En un mundo que se muestra constantemente irritado, no es la paciencia virtud que se valore ni regla que se enseñe para mejor salud del alma. Muy al contrario, triunfa hoy la impaciencia, un sentimiento desenfrenado al que se adjudican beneficios fabulosos en esta época de extrañas prisas y paradójicas intolerancias. Esperar es verbo que sólo conjugan ya los débiles de espíritu, seguros perdedores en la carrera vertiginosa que dicen conduce al éxito.

No hay, por otra parte, ámbito en el que tal majadería deje de envenenar las relaciones humanas. Animamos a nuestros hijos para que consigan pronto no importa qué. Los educamos como si la muerte acechara, cebándolos de conocimientos inútiles, sin aguardar la lenta maduración de sus peculiares capacidades. En la convivencia diaria con los otros tampoco concedemos tregua: no cabe tropiezo que admita perdón. Nos falta sosiego, incluso, en el juicio de nosotros mismos, alimentando culpas anticipadas, sentenciándonos con la severidad miope del ahora.

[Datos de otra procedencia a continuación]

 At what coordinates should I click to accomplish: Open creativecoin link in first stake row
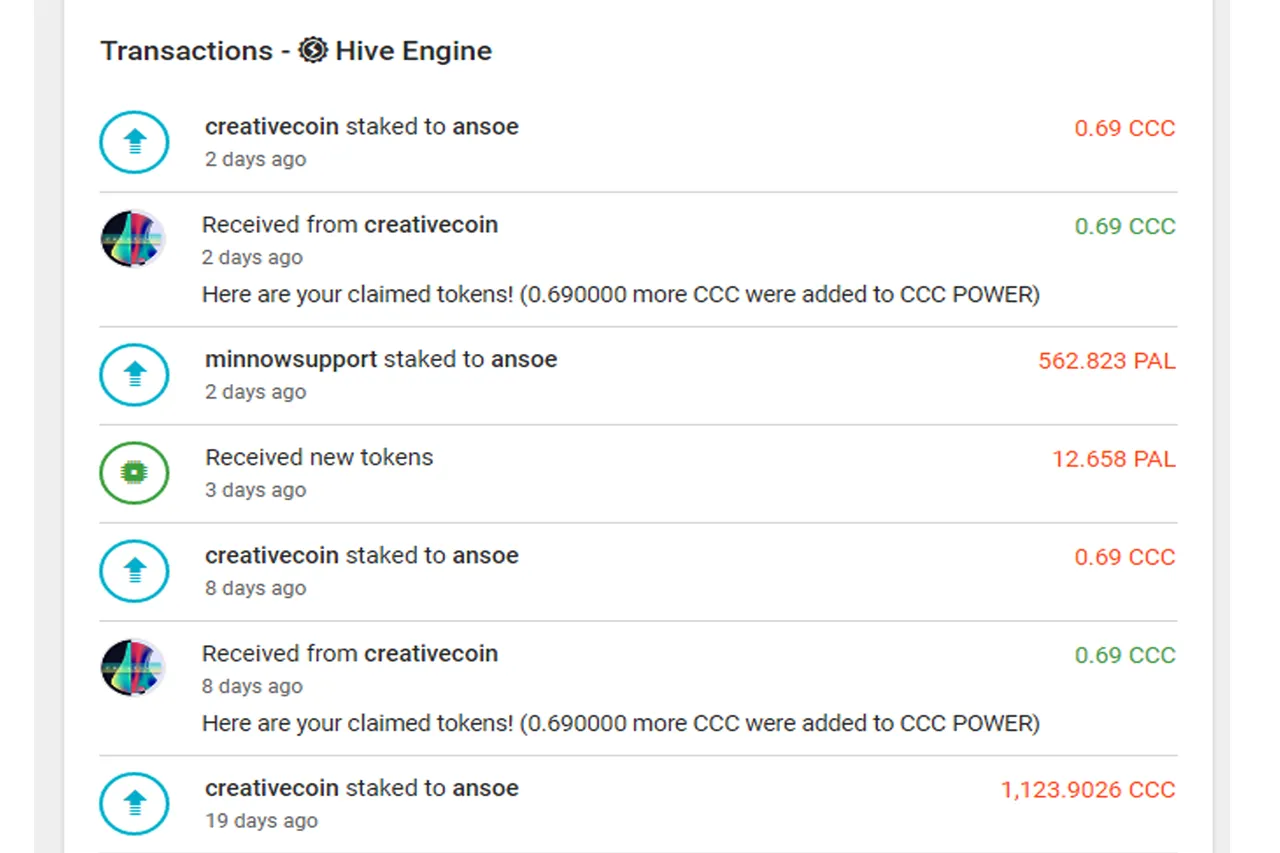[272, 126]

Idéntico síntoma puede apreciarse en la política. En la lucha por tantos ridículos tronos, no hay ventaja que se desaproveche, ira que se modere, ni ritmo que no se precipite. Tienen nuestros políticos -no excluyo color- una patológica urgencia, como si la historia se acabara mañana, a la que ofrendan la sensatez de sus ideas, la firmeza de sus proyectos y, si fuere menester, la calma de una sociedad que les paga precisamente por ella.

Frente a tanto dislate, convendría oponer las bondades de la paciencia. No hablo, por supuesto, de la resignación -una actitud frecuentemente alienante por malentendida-, sino de aquella forma pausada de encarar los acontecimientos, de acompasar las ilusiones y los propósitos, de mantener la crítica solidez de cuantos equilibrios integran nuestra cordura. Una inclinación, un modo de sentir que nos adueña de nuestra propia circunstancia.

Brilla la lucidez de Schopenhauer: "Nuestra cólera -señaló- queda a menudo desarmada cuando nos recuerdan que la persona contra la que se dirige es desgraciada. Pero eso puede afirmarse de todos y debería disponernos a una paciencia e indulgencia universales". Sin duda. En la íntima convicción de que nada esencial nos separa, de que compartimos grandezas y miserias en la pirueta de un instante inexorablemente efímero, halla la paciencia, para con el prójimo, para con nosotros, para con la vida, su superior razón y su más certero fundamento.